_WRITTEN PROBLEM:_
Reproduce the lines from the one containing "Image resolution: width=666" through the one containing "pos(104,193)", including both of those lines, and leave out the pictures.

_RECORD LIST:_
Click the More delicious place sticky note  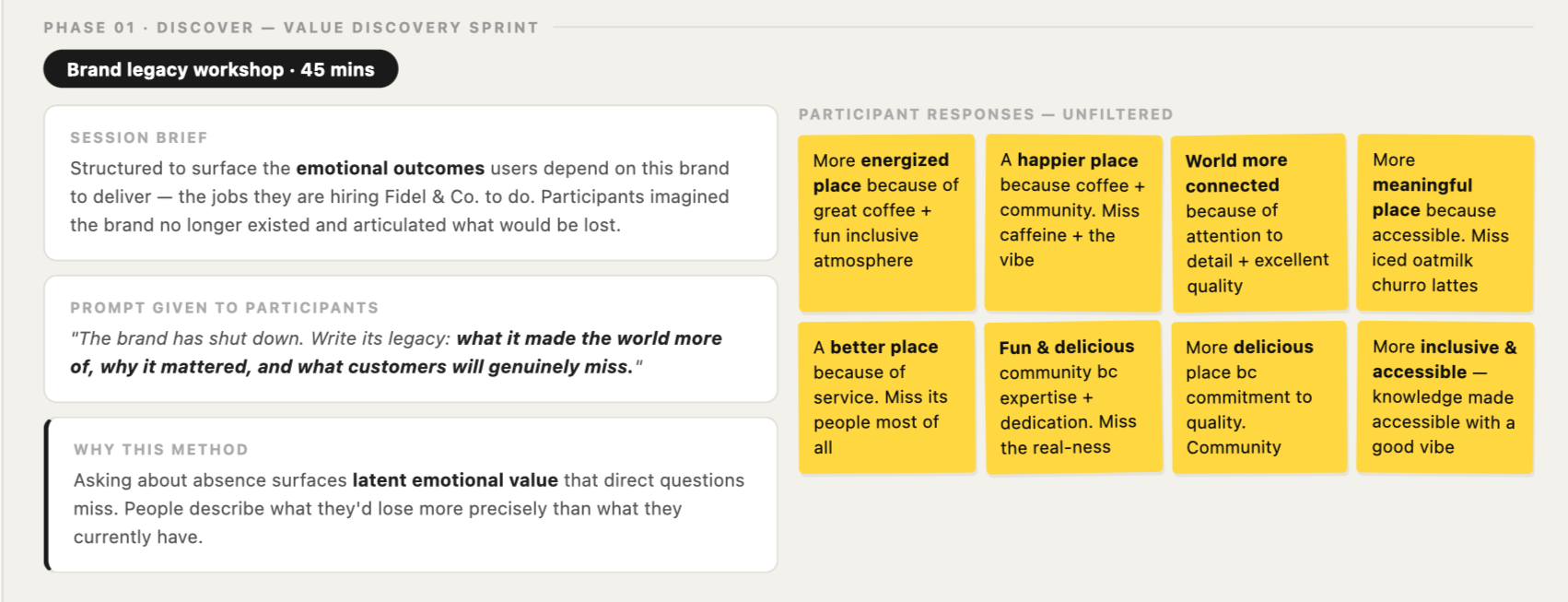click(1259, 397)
* * *
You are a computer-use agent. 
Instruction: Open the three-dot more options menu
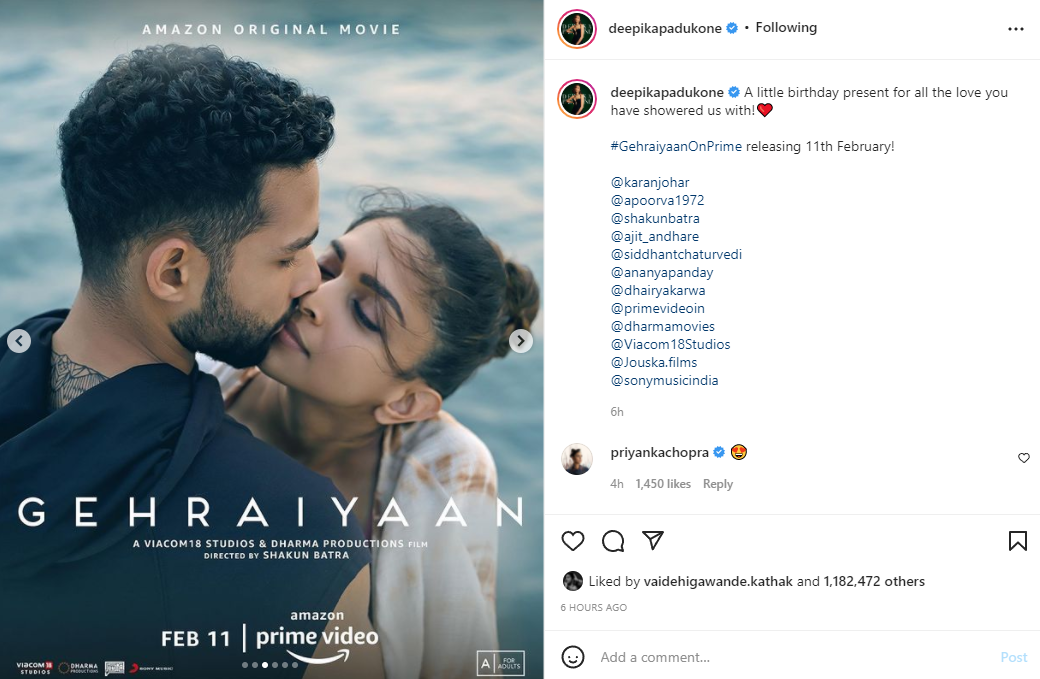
...
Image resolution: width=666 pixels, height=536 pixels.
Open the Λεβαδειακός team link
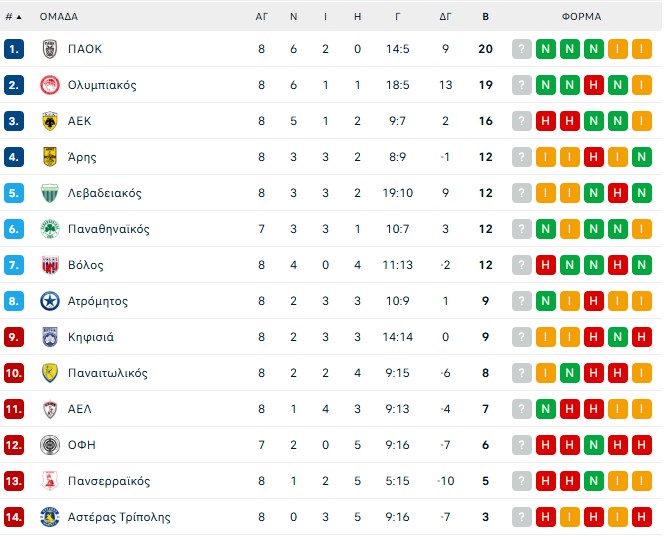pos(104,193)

_COMPLETED EXERCISE:_
Image resolution: width=666 pixels, height=536 pixels.
Open the Λεβαδειακός team link
pos(104,193)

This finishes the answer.